When the Army came to tell his mother back home in Pennsylvania, she shooed the kids inside the house and tried to keep the awful truth from finding her.

"I remember seeing this green sedan," Sandy said. "We told her the Army was coming, and she told all the kids to get inside. She said, `If they can't tell me, it must not be so.' He told her that her son had been killed in action. It was very cold. It was hard for me as a child to understand what war was about, let alone death."

They gave Gus's mother a Purple Heart and two or three days later returned to take it back. They said he'd been killed by lightning, not enemy fire.

"No one could tell us where or how this took place," Sandy said. "Being young and close to him, I always wondered. I had to know. I just had to know."
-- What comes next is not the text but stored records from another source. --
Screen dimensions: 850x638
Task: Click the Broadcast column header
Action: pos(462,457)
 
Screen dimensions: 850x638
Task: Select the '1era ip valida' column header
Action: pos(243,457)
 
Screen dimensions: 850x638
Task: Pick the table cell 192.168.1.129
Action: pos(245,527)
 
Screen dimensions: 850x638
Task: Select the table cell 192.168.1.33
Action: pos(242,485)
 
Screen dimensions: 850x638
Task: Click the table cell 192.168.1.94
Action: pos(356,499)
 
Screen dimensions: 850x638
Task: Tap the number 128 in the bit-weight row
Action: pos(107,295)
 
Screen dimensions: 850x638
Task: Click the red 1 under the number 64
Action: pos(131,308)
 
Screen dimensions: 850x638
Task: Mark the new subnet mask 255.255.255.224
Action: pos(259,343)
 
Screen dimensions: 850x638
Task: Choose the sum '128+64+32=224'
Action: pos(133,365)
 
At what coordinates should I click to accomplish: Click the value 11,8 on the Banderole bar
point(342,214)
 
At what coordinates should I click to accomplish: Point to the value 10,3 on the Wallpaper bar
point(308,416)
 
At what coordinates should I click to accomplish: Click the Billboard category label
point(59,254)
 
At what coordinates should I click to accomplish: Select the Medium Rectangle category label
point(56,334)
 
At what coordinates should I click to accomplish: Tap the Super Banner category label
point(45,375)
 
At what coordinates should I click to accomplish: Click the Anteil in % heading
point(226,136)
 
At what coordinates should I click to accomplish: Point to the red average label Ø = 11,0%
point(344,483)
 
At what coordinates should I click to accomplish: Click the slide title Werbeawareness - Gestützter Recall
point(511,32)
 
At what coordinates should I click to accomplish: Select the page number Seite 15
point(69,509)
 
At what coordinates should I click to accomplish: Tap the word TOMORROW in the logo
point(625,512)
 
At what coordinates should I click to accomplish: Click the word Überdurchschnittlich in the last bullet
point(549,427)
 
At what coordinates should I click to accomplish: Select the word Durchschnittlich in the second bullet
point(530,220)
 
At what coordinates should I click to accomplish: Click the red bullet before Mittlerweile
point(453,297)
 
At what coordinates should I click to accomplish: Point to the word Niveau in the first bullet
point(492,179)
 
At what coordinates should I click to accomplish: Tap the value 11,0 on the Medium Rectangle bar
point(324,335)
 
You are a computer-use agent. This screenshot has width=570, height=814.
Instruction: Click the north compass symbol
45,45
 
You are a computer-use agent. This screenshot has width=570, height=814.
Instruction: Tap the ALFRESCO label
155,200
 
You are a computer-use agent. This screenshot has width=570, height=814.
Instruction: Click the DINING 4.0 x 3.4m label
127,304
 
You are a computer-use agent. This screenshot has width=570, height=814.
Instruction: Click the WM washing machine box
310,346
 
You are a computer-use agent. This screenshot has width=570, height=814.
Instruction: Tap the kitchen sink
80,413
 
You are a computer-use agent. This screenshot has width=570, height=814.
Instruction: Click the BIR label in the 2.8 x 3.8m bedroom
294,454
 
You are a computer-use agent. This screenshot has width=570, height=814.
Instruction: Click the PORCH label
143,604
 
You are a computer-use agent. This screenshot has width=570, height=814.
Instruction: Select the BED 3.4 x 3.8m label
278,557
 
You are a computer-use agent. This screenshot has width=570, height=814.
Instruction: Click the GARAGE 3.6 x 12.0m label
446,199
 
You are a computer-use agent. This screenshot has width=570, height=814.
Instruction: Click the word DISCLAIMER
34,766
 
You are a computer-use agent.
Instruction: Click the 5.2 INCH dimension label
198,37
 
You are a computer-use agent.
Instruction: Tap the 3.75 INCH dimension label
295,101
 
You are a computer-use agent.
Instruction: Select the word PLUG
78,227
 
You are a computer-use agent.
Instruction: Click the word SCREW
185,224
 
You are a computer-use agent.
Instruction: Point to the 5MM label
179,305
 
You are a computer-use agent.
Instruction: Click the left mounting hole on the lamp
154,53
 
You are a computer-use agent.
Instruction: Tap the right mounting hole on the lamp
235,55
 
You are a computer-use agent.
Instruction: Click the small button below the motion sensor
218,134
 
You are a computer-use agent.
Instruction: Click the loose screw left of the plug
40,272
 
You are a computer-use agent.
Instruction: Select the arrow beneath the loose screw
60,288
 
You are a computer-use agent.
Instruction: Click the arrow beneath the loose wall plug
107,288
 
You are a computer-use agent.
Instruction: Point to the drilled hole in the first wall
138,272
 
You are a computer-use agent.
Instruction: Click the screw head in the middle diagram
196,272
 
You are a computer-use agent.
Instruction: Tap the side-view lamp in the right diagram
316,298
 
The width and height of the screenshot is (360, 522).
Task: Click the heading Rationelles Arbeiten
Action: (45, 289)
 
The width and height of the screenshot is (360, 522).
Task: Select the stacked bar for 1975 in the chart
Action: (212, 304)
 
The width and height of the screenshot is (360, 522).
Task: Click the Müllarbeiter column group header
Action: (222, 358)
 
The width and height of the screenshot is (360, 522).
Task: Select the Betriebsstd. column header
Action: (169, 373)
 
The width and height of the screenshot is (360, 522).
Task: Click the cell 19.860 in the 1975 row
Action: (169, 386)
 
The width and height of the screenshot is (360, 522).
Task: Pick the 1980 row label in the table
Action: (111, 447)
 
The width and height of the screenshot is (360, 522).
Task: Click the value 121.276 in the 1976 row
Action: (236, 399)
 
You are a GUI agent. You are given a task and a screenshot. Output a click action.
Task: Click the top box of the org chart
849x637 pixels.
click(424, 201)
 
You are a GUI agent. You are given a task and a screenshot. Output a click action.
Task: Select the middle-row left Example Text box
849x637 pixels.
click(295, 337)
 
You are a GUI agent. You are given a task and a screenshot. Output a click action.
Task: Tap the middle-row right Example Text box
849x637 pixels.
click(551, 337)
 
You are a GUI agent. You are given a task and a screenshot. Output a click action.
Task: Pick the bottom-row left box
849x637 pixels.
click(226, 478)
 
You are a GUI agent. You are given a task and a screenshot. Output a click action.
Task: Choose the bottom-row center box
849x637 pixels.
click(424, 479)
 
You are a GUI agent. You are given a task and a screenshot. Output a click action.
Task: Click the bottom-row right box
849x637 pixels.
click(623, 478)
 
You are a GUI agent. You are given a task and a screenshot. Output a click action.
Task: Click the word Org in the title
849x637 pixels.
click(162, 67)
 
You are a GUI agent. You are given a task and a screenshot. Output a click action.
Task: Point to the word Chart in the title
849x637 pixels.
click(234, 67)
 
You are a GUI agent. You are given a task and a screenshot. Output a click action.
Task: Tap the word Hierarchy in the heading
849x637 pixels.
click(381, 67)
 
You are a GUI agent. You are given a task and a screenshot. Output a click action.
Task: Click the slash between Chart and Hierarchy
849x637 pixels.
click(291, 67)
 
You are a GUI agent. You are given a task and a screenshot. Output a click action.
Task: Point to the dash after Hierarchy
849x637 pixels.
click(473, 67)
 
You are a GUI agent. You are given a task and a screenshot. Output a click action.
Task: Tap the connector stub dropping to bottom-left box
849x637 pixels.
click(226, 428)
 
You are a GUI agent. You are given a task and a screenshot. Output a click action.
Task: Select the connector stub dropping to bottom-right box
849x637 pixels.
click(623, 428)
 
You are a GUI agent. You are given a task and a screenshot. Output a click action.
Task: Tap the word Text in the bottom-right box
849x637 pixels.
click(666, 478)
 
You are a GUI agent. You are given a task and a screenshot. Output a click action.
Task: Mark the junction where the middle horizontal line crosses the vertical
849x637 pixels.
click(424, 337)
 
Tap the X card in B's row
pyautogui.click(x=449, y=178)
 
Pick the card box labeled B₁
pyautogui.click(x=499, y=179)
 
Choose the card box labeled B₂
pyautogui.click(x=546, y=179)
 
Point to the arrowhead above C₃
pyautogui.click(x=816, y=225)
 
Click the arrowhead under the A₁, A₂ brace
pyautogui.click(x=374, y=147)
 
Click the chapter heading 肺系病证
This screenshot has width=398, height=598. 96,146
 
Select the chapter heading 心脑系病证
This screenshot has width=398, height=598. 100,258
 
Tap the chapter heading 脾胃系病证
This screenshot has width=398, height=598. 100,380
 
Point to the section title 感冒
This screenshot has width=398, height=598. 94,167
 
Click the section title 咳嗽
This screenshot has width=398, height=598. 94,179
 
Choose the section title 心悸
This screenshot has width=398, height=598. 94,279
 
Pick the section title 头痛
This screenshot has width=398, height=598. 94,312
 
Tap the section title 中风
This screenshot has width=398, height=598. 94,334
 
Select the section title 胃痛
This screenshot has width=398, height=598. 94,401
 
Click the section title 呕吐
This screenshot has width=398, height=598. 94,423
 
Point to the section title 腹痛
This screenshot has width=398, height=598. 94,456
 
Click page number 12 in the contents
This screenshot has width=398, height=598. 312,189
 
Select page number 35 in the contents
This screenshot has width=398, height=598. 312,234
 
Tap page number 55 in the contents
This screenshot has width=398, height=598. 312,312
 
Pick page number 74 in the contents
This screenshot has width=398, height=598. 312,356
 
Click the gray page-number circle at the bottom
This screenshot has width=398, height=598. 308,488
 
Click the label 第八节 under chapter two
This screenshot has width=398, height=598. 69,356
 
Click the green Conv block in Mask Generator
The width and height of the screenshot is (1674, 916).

It was the beginning of more than thirty years of asking. As she grew into adulthood, she would have many contacts in the veteran community. She was a Navy veteran herself, having served from 1975 to 1981. She now manages a program for homeless veterans at the Philadelphia Veterans Multi-Service Education Center.

She's been a VVA member for ten years, and at each convention she attended, she'd wonder if anybody in the room knew Gus and then dismiss the thought as quickly as it came. Gus had been in-country only weeks before he was killed. He wasn't there long enough for anyone to know him.

"I had to know, I just had to know," she said. "I had contact with so many Vietnam veterans, and I'd heard so many stories about the country. I had to know for myself, and no one could tell me."

Back in Vietnam in 1966, Bobby Sawyers took over as driver of the APC after Gus died, and he, too, soon would run into his own awful moment -- Bobby drove over a 500-pound mine. The explosion blew off his legs.

The Army sent him to a hospital in Valley Forge, Pa.

"I got to asking questions about where Pottstown was," he said. "I'd always bugged Gus about getting the Pottstown Mercury. Gus said some of the most beautiful women in the world came out of Pottstown, and I said,` yeah, I've heard that story before.' "

Bobby met one of those beautiful women from Pottstown and married her and took her home to Tennessee. She'd graduated from high school with Gus's brother. Bobby got to meet Gus's mother and Sandy's mother. But he didn't meet Sandy.

That wouldn't happen until 1999 at the National Convention.

"I guess you could call it a Godsend that we met at the convention," he said. "I guess it was just meant to be. A coincidence is nothing more than a spiritual guide, you know. It had to be. Why else would they have sent me to Pennsylvania instead of sending me to some other place?"

They talked for a long time at the convention -- she asking questions, Bobby recalling his time with Gus, passing on the details of the day Gus died, the when and where and how that Sandy sought for so long.

"It puts that part of it to rest," she said. "It's a great relief to me. What's really hard is my aunt (Gus's mother) has Alzheimer's now and she'll leave this world and never know the answers to those questions. Meeting Bobby was one in a million. I never expected it. I was fortunate because I got those questions answered. So many people go through their Vietnam experience never having their questions answered. I waited thirty-three years to get the answers, and I feel blessed to have finally found them."